## INSTRUCTIONS FOR THE TASK
Output a verbatim copy of the data, cut off after the line that contains "Select the 管理后台".

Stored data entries
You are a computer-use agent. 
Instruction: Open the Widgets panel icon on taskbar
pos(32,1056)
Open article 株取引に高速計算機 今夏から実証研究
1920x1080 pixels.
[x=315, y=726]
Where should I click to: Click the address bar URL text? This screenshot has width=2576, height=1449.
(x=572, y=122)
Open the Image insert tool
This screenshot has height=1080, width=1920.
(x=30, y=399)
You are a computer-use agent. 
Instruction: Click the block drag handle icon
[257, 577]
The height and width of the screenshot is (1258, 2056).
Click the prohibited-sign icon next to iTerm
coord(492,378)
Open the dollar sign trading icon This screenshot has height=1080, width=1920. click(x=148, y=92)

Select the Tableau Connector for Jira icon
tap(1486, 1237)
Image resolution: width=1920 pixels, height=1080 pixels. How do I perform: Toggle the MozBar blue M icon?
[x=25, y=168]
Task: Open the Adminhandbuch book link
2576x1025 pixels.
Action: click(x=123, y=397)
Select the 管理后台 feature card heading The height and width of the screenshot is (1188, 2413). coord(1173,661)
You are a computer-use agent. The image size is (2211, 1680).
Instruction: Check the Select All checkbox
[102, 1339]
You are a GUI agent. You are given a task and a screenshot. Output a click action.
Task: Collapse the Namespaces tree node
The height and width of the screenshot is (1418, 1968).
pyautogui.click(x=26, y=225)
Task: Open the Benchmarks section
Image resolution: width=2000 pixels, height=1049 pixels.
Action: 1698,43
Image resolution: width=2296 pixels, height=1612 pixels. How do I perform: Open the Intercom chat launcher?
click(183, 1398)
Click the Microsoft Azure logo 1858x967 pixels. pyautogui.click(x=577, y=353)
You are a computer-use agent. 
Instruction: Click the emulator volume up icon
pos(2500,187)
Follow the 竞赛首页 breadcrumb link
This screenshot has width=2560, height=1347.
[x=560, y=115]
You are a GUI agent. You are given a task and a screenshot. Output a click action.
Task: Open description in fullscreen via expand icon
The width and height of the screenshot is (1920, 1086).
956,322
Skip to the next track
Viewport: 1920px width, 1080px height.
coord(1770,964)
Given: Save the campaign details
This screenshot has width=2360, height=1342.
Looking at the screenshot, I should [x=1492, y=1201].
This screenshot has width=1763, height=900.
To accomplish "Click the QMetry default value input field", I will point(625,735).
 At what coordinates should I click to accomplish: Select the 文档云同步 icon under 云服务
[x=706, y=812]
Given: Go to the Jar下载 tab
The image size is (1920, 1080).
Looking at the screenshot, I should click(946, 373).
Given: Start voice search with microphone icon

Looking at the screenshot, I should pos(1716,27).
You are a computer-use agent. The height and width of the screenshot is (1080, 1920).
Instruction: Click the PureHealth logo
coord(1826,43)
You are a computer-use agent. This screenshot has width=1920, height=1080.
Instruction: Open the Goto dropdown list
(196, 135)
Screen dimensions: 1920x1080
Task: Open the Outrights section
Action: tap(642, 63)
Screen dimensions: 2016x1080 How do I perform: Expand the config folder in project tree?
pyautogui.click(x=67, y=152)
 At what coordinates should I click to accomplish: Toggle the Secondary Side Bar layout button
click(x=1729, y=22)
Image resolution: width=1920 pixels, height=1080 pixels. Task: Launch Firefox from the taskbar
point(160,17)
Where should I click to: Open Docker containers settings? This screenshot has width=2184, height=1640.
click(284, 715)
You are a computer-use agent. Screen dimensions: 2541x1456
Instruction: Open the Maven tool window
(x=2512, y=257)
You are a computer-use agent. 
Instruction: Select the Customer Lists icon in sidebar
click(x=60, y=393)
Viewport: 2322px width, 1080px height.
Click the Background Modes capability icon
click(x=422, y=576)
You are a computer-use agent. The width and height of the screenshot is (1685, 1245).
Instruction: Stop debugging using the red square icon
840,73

## WORKED SOLUTION
You are a computer-use agent. 
Instruction: Open the Widgets panel icon on taskbar
pos(32,1056)
Open article 株取引に高速計算機 今夏から実証研究
1920x1080 pixels.
[x=315, y=726]
Where should I click to: Click the address bar URL text? This screenshot has width=2576, height=1449.
(x=572, y=122)
Open the Image insert tool
This screenshot has height=1080, width=1920.
(x=30, y=399)
You are a computer-use agent. 
Instruction: Click the block drag handle icon
[257, 577]
The height and width of the screenshot is (1258, 2056).
Click the prohibited-sign icon next to iTerm
coord(492,378)
Open the dollar sign trading icon This screenshot has height=1080, width=1920. click(x=148, y=92)

Select the Tableau Connector for Jira icon
tap(1486, 1237)
Image resolution: width=1920 pixels, height=1080 pixels. How do I perform: Toggle the MozBar blue M icon?
[x=25, y=168]
Task: Open the Adminhandbuch book link
2576x1025 pixels.
Action: click(x=123, y=397)
Select the 管理后台 feature card heading The height and width of the screenshot is (1188, 2413). coord(1173,661)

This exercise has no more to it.